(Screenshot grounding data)
.....

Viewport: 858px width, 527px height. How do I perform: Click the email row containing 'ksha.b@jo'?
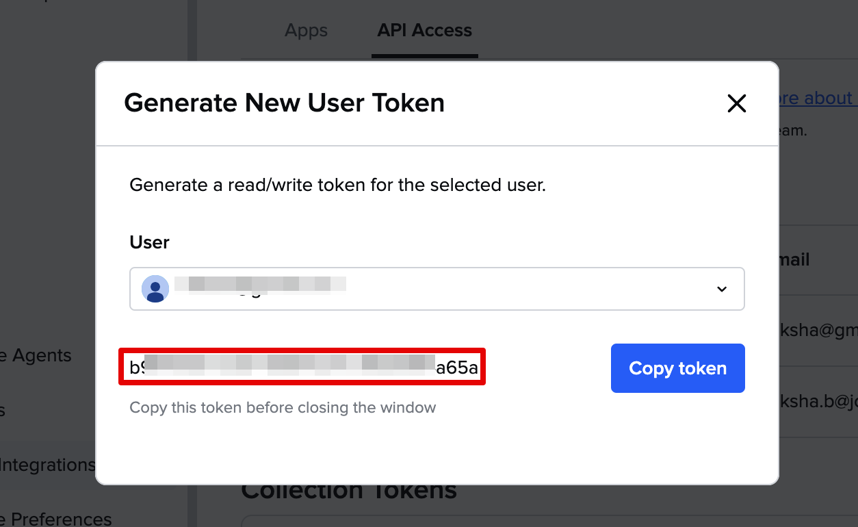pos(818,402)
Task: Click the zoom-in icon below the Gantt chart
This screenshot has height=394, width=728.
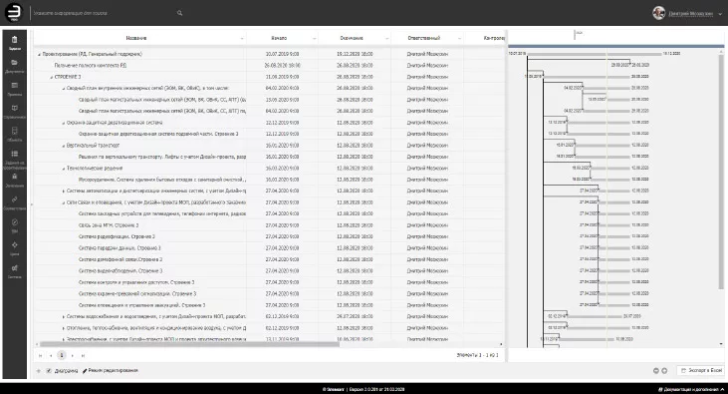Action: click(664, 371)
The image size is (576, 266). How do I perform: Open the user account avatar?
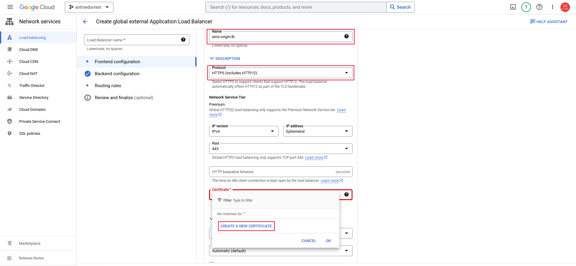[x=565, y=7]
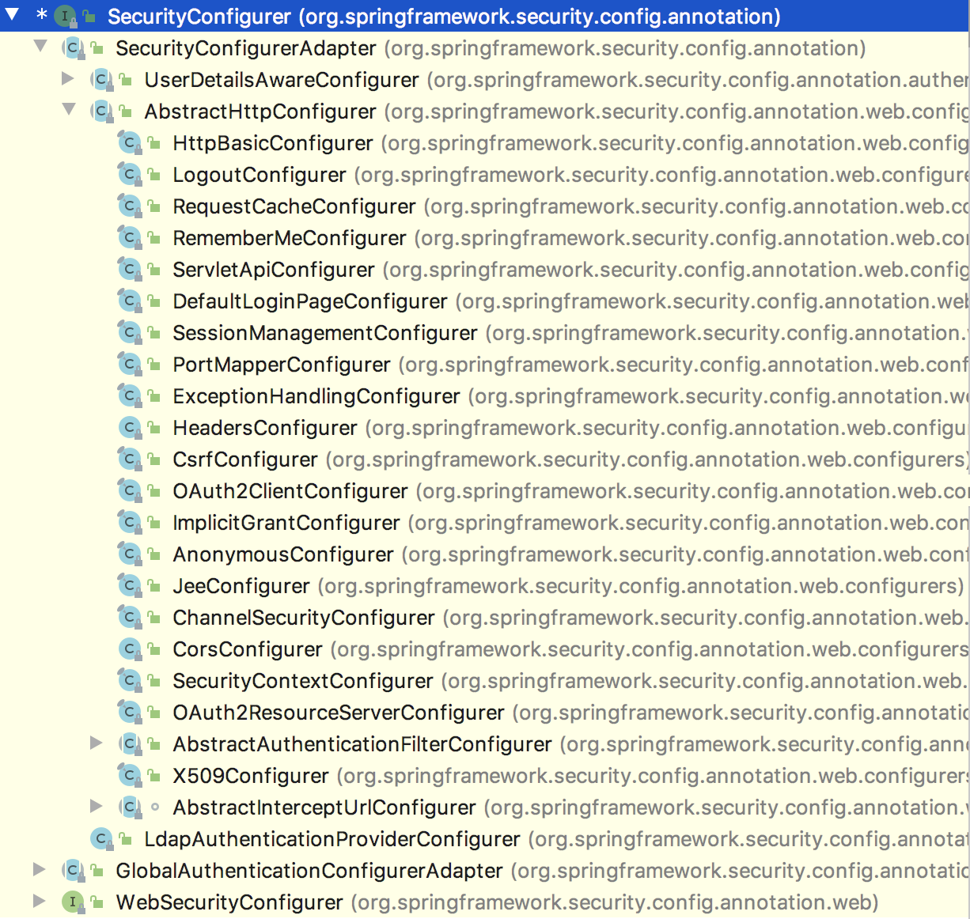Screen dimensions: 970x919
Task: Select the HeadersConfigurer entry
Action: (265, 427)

.....

The copy should hold exactly the lines from the line containing "This screenshot has height=394, width=728." through the last line of the records, both included, and no pictures or other lines.

This screenshot has height=394, width=728.
Action: click(664, 371)
The image size is (576, 266). How do I perform: Open the user account avatar?
[x=565, y=7]
Screen dimensions: 970x919
Task: Select the HeadersConfigurer entry
Action: (265, 427)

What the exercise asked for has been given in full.